Excerpted data ::
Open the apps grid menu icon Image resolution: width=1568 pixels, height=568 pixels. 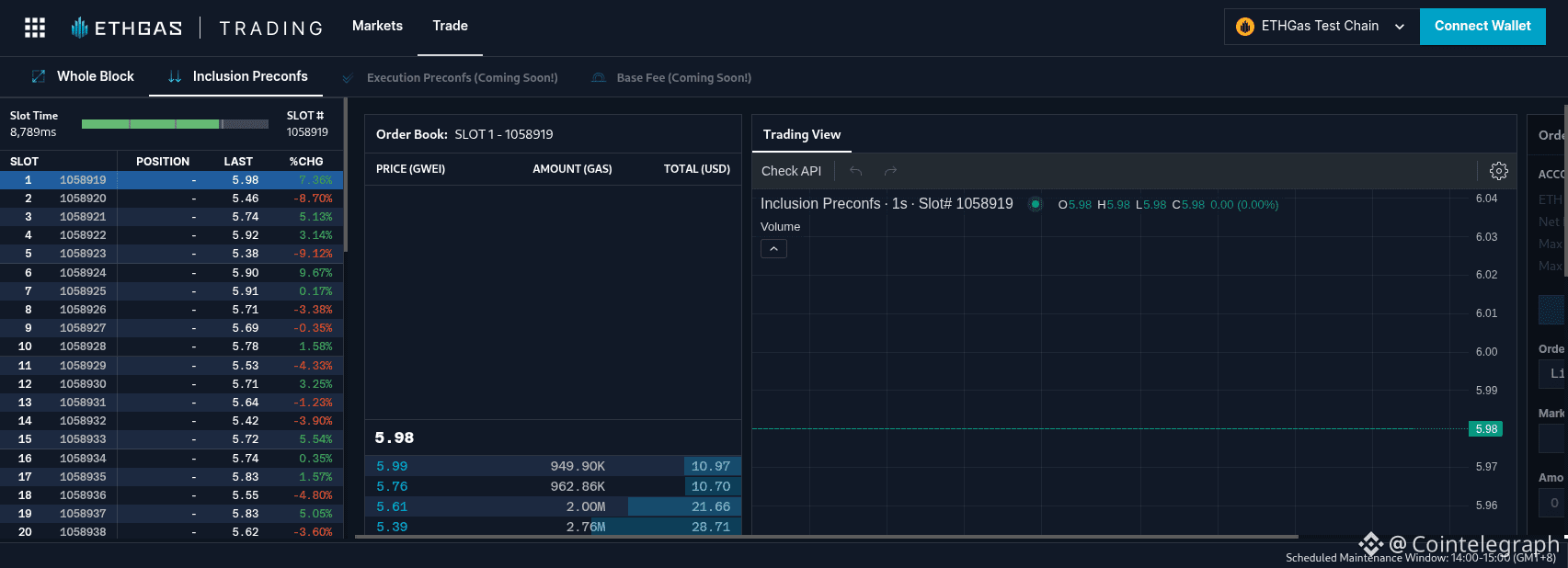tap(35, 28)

==

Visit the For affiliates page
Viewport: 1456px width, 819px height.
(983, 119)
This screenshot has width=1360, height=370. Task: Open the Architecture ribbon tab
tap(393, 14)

Instructions for the task :: Repeat the items verbatim, from the line containing "Visit the For affiliates page" through the line containing "tap(393, 14)", including both of those lines.

Complete answer ::
Visit the For affiliates page
Viewport: 1456px width, 819px height.
(983, 119)
This screenshot has width=1360, height=370. Task: Open the Architecture ribbon tab
tap(393, 14)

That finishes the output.